Nearly two years ago, Kolby Garrison from Greensboro, N.C., enrolled as an online student at Brown College of Court Reporting in Atlanta, Ga. Like other court reporting students around the country, Garrison practices daily, attends her classes, and says that speed building is one of the most challenging aspects of learning the court reporting profession. Garrison, who is blind, attributes much of her success so far in reaching her educational goals to Brown College and looks forward to graduation when she can also provide captioning and CART services.  The JCR Weekly recently interviewed Garrison about what drew her to the field of court reporting and more.


JCR Weekly: What drew you to the court reporting profession?

Garrison: I was drawn to the court reporting profession by my mother encouraging me to look at court reporting as a career option. I debated between court reporting and law school. I chose court reporting over law school based on the position held by the court reporter within the legal field and the skills that are required to be a stenographer.

JCR Weekly: What are your goals for the future when you graduate?

Garrison: My goals for the future include working in the court reporting, captioning, and Communication Access Realtime Translation provision fields.
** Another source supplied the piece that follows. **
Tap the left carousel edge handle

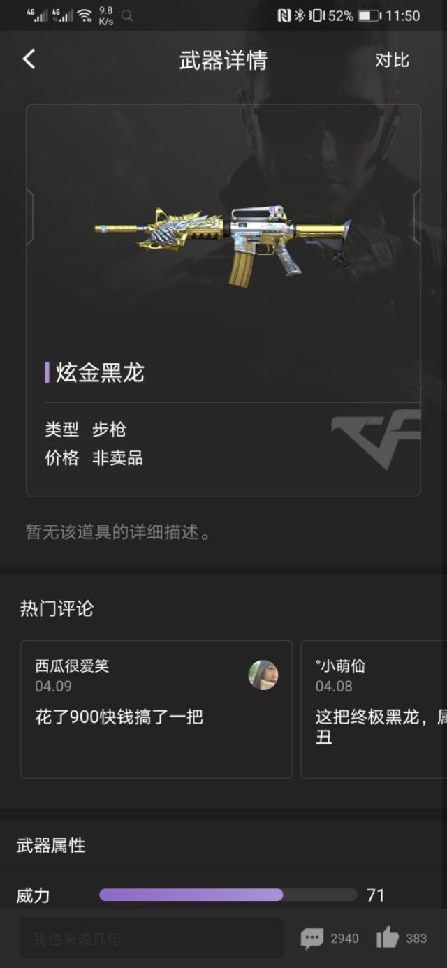pyautogui.click(x=30, y=217)
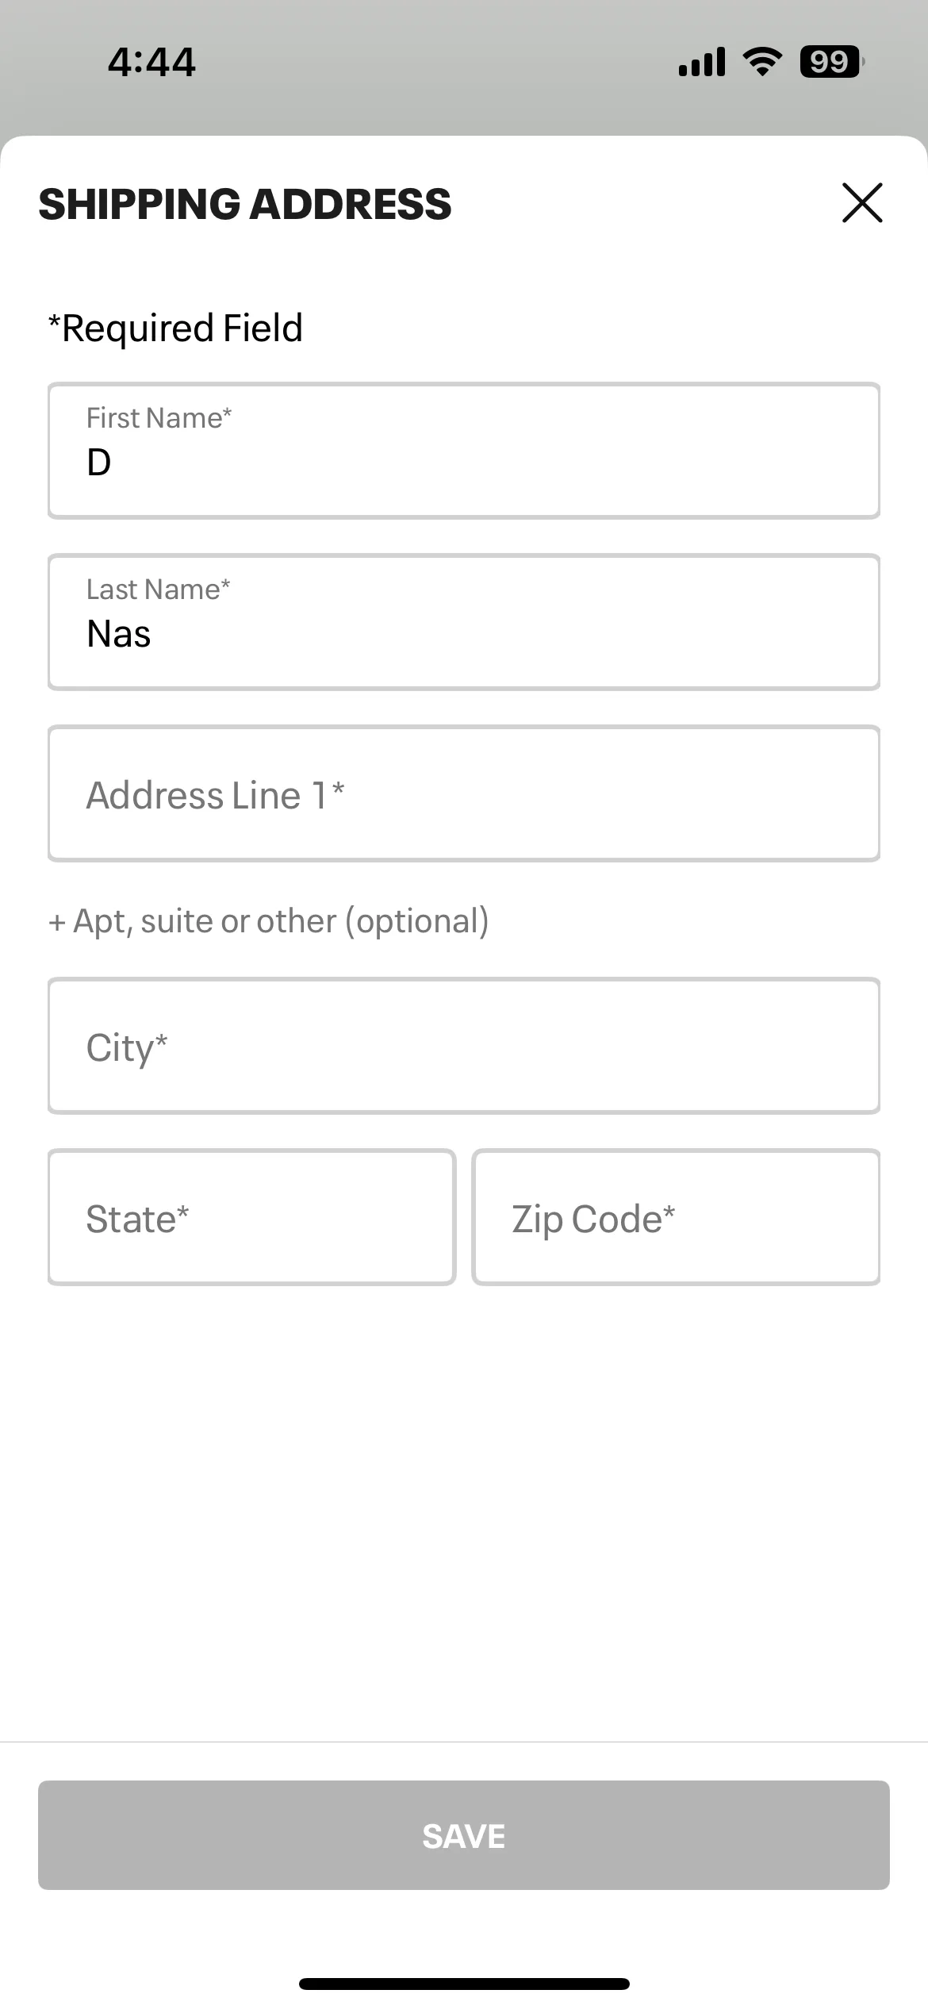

JCR Weekly: Can you share how you access and participate in online classes?

Garrison: I use assistive technology to access information. I have software on my computer that speaks the text on the screen, and a device that displays the text on the screen in Braille. The Braille display enables me to read back and edit my writing. I participate in online classes on an equal level with my fellow classmates. Materials are provided in the formats that are accessible to me, and my instructors verbally describe anything that they present during class.

JCR Weekly: How supportive has Brown College of Court Reporting been in helping you to achieve you goals?

Garrison: I cannot say enough about the support that I receive from Brown College of Court Reporting. I contacted numerous court reporting schools with online programs, and Brown College of Court Reporting was the only school to express enthusiasm about accommodating my needs as a student who is blind.

JCR Weekly: What has been the most challenging part of learning the profession for you?

Garrison: For me, the most challenging aspect of learning the court reporting profession is building speed.

JCR Weekly: Some will consider you to be a true role model given what you have overcome to pursue this profession. What would be your response to that?

Garrison: I view my blindness as a characteristic. My not being able to see does not limit me if I can help it. Blindness presents challenges and difficulties at times, but where there is a will, there is a way. Finding the way might require alternative approaches, but the way will be found if you have the right tools and the right attitude. I have the will, and I will find the way!